→ TRECHO DO DOCUMENTO
▬▬▬▬▬▬
À sombra de uma árvore, dois olheiros observam do alto do Morro do Dendê qualquer movimentação suspeita em uma das principais avenidas da Ilha do Governador, na Zona Norte do Rio. Há 13 anos é assim na região: o traficante Fernando Gomes de Freitas, de 38 anos, o Fernandinho Guarabu, tenta controlar tudo o que acontece no bairro. Ele é o traficante que há mais tempo está em liberdade à frente da venda de drogas de uma comunidade do Rio.
Agora uma investigação iniciada em 2013 por policiais civis e militares, à qual a equipe de reportagem teve acesso com exclusividade, identificou ao menos 19 policiais militares suspeitos de receber propina de Guarabu.
De acordo com os investigadores, são soldados, cabos e sargentos que integraram o Grupo de Ações Táticas (GAT), responsável por operações em comunidades da Ilha do Governador. Alguns já foram retirados da unidade pelo atual comando, por diversos motivos. A investigação foi entregue em 2015 ao Ministério Público estadual e desde então está sob análise de promotores. Em nota, o MP estadual informou que "não comenta sobre possíveis investigações".
Contra Guarabu, de 2003 a 2016 foram expedidos 14 mandados de prisão pela Justiça do Rio, por crimes de homicídio, tráfico, associação ao tráfico e porte ilegal de armas. Contra seu amigo de infância e braço direito, Gilberto Coelho de Oliveira, o Gil, são nove mandados. Os dois, no entanto, nunca foram presos.
Guarabu está no comando das comunidades desde 2004, quando assumiu após uma sangrenta guerra pelas bocas de fumo que durou nove meses, a partir de setembro de 2003. Pelo menos 20 pessoas morreram em ataques ao Morro do Dendê.
Quando a disputa acabou, Guarabu e Gil se consolidaram no controle do tráfico. Com o tempo, expandiram o controle de serviços, além das drogas, pelas ruas do bairro.
R$ 5 mil por mês a PMs
De acordo com as investigações, PMs ganham R$ 5 mil por mês do tráfico para não reprimir o crime organizado. Em troca, também não são atacados.
Dados da PM apontam o batalhão da Ilha do Governador como o último colocado na apreensão de fuzis em todo o Estado do Rio de Janeiro. Em dezembro, apenas um foi apreendido.
Uma operação da Secretaria de Estado de Segurança (Seseg) e da Corregedoria da PM, em 2016, mostrou que policiais da unidade local liberaram traficantes e são aliados do crime.
Um policial, que pediu para não ser identificado, disse que Guarabu conta com essa ajuda para ter tranquilidade para viver no Morro do Dendê. Os policiais corruptos – que não tiveram a identidade revelada – atuariam também como informantes do criminoso.
O PM, que já deixou de atuar no bairro, contou que, ao chegar ao Grupo de Ações Táticas (GAT), já havia uma verba enviada pelo criminoso para se "fazer vista grossa às ações do traficante".
▬▬▬▬▬▬
→ DADOS EXIBIDOS
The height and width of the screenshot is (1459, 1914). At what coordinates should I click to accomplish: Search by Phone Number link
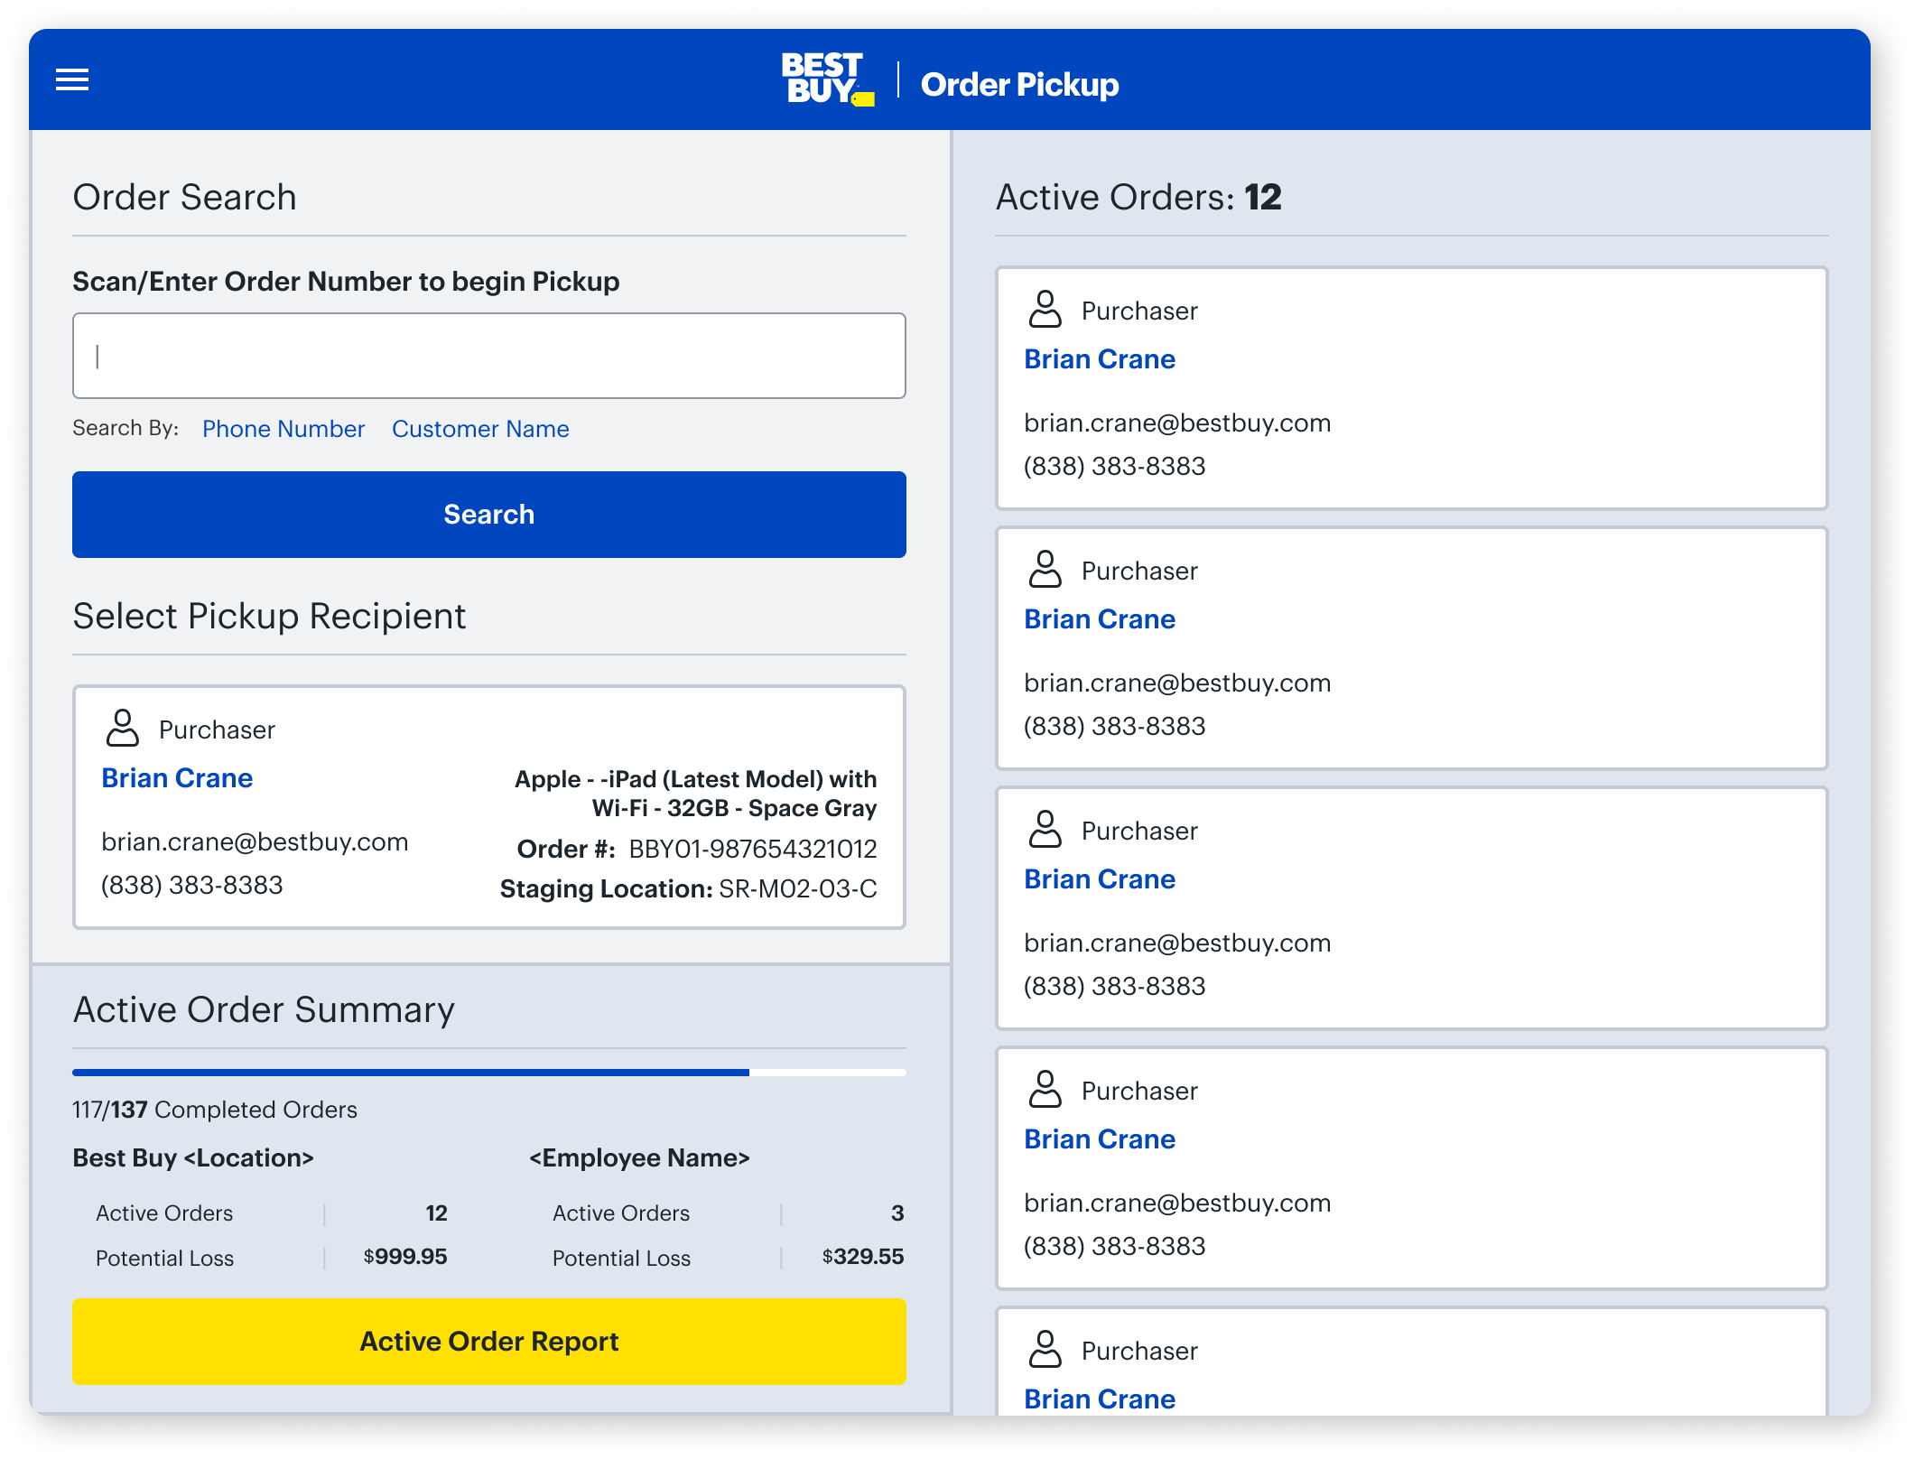click(x=283, y=429)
▬▬▬▬▬▬
→ EXERCÍCIO PROPOSTO 1
No texto sobre o tráfico na Ilha do Governador, quantos mandados de prisão a Justiça do Rio expediu contra Guarabu de 2003 a 2016?
→ EXERCÍCIO PROPOSTO 2
Reescreva o trecho do texto sobre o tráfico na Ilha do Governador de "R$ 5 mil por mês a" a "informantes do criminoso.", substituindo "batalhão" por "quartel".
→ EXERCÍCIO PROPOSTO 3
Retome o texto sobre o tráfico na Ilha do Governador e continue-o a partir do ponto em que ele para.

→ RESPOSTA ESPERADA 1
Foram expedidos 14 mandados de prisão.

→ RESPOSTA ESPERADA 2
R$ 5 mil por mês a PMs
De acordo com as investigações, PMs ganham R$ 5 mil por mês do tráfico para não reprimir o crime organizado. Em troca, também não são atacados.
Dados da PM apontam o quartel da Ilha do Governador como o último colocado na apreensão de fuzis em todo o Estado do Rio de Janeiro. Em dezembro, apenas um foi apreendido.
Uma operação da Secretaria de Estado de Segurança (Seseg) e da Corregedoria da PM, em 2016, mostrou que policiais da unidade local liberaram traficantes e são aliados do crime.
Um policial, que pediu para não ser identificado, disse que Guarabu conta com essa ajuda para ter tranquilidade para viver no Morro do Dendê. Os policiais corruptos – que não tiveram a identidade revelada – atuariam também como informantes do criminoso.

→ RESPOSTA ESPERADA 3
"Essa falsa tranquilidade dificulta ainda que sejam feitas denúncias contra ele, dificultando assim que o Guarabu possa ser preso", afirmou Zeca Borges, coordenador do Disque-Denúncia, que tem recompensa estipulada em R$ 10 mil por informações que levem à prisão do traficante. Guarabu e Gil: amigos de infância e parceiros no tráfico de drogas (Foto: Reprodução)
Olheiros espalhados
Para se manter no poder, além da propina a PMs, Guarabu faz uso de olheiros espalhados pela Ilha, que tem apenas um ponto de entrada por terra: a Ponte do Galeão. Qualquer movimentação considerada suspeita na Avenida Paranapuã – uma das principais do bairro – e em outras vias de acesso às comunidades é reportada à chefia do tráfico.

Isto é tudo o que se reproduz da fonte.